Nestes tempos de "montras mundanas", onde ao invés do que somos, o nosso "target" é medido por tudo aquilo que podemos exibir - e, desse modo, mostrar ao Mundo, a enorme importancia a que estamos votados!!! - vivo, a cada dia que passa, o enorme escolho de conseguir distinguir o falso do verdadeiro!
Este "drama", que penso não ser só meu, é, claro, acentuado em mim, porque sempre serei a mais prosaica das inocentes, posto que quando a ultima se tiver rendido, ainda eu cá estarei sem ter dado conta...
É o bom custo da opção de ser feliz, cultivando a Verdade, pois a Verdade é sempre, ela mesma, inocente.
E, é mesmo por isso, que a duvida se instala sempre; é uma constante com que vivo.
Nunca sei - mas penso que posso falar em nós - se o cabelo da senhora que está na fila da caixa do supermercado é mesmo louro ou é a ultima mistificação que ela pediu ao cabeleireiro para iludir a idade; como nunca hei-de conseguir descortinar se o decote mais rechonchudo da colega, logo depois das férias, é fruto dos multiplos gelados, será bébé a caminho ou foi resultado de um desvio por um dos famosos consultórios dos cirurgiões mágicos/plasticos tão em voga.
Mas isso não interessa nada! Mas não interessa mesmo; até porque quem sou eu, quem somos nós, para tomar em tino a cor do cabelo ou o tamanho do decote que não é nosso!
Já não é assim quando se fala de afectos! Dos afectos que nos suscitam, que nos "dão", que de nós querem levar!
Esse, sim, é um momento em que o falso e o verdadeiro não são um teste de resposta de modelo aleatório, nem a que se possa responder como calhar.
Pois essa é uma resposta que poderá questionar-nos para sempre!
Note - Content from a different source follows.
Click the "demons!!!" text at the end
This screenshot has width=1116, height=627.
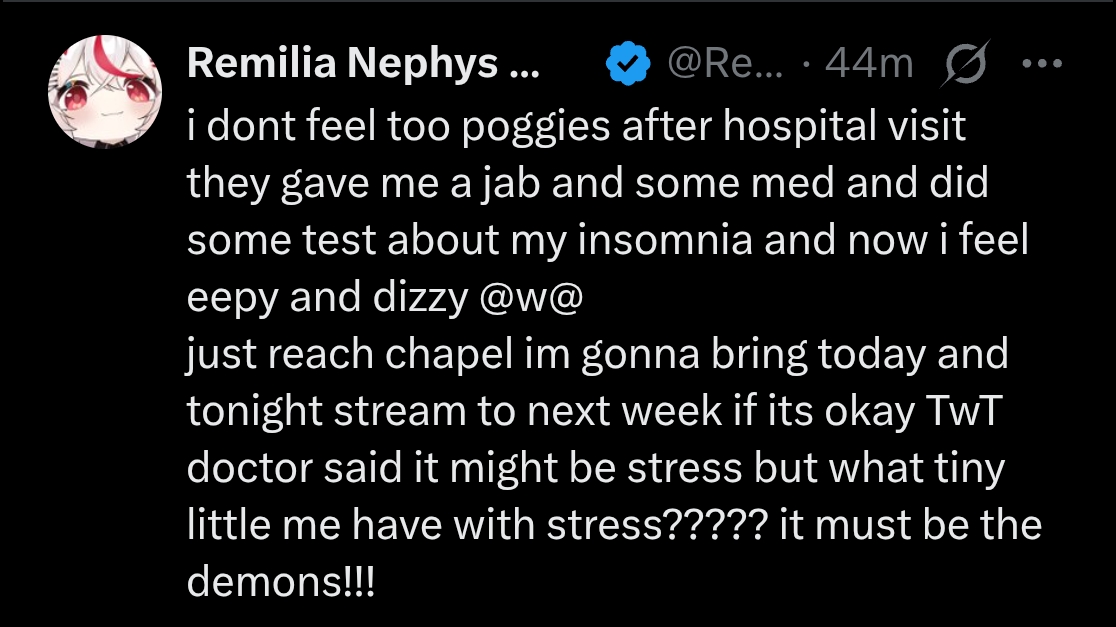tap(281, 582)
No hoje vivemos o tempo da diversidade - a par do utilitarismo, do consumismo e da necessidade, encontramos, claro, o Amor.
Encontramos comummente a Pessoa que se chega, dos mais diversos modos, a uma outra para que dela possa absorver tudo o que necessita: dinheiro, carreira, status, como se estivesse num corredor de bricolage e daí fosse retirando tudo o que precisa para construir uma Vida melhor. O afecto não conta e o melhor mesmo é que não exista, pois desatrapalha!
Há, ainda, o Homem consumista, o que vive de galho em galho, sem nunca querer pousar, pois nunca o conseguirá. Afinal ele não pode ver o que tem dentro de si próprio e, por isso, foge de si proprio, predando o afecto de outrem, que consome rapidamente, para logo, logo, começar tudo de novo.
A necessidade é outro dos motores da aproximação que, nestes tempos, vigora entre os seres humanos: a solidão mata! O estar só é o motivo desencadeador de uma busca insana, desgarrada e quase insolente de companhia, alguém (tudo o que mexa!!!) que nos faça sentir menos mal: também, afinal, não há som mais ensurdecedor do que o silencio vazio.
Ao lado de toda esta fancaria, o peschispeque das emoções, há uma verdadeira jóia: o Amor.
O que surge sem hora marcada, não tem prazo de validade, não tem alvo à vista e, antes de tudo, é um sinal. Um sinal de profundo e emocionado bem-querer é, antes de mais, sinal de querer bem por si proprio: pois só logra amar quem se ama.
Essa joia de verdade, que está guardada no mais recondito de cada um de nós, e muitas vezes teima em se deixar mostrar, precisa de um ninho, de ser acolhida e depois, muito, mas muito, acarinhada.
Como todas as joias, tem que ser cuidada, bem guardada e, ainda de mais, tomada como uma verdadeira riqueza e afortunados os que a detenham.
Conheço quem ama como quem detém uma joia: e testemunho como é belo assistir à troca da luz dos seus olhares, tenha passado o tempo que passou; assim como é magnifico entender que os seus corpos, os seus corações e as suas almas são já uma dádiva que ambos se fizeram e, por isso, só por isso, nada lhes é estranho e tudo lhes pertence.
Para mim, hoje, algo é certo: o amealhar de boas emoções, como a poupança de uma vida, traz-nos sempre uma joia de verdade: basta ter a sabedoria da espera do estremecimento e aprender a escrutinar a verdade das jóias.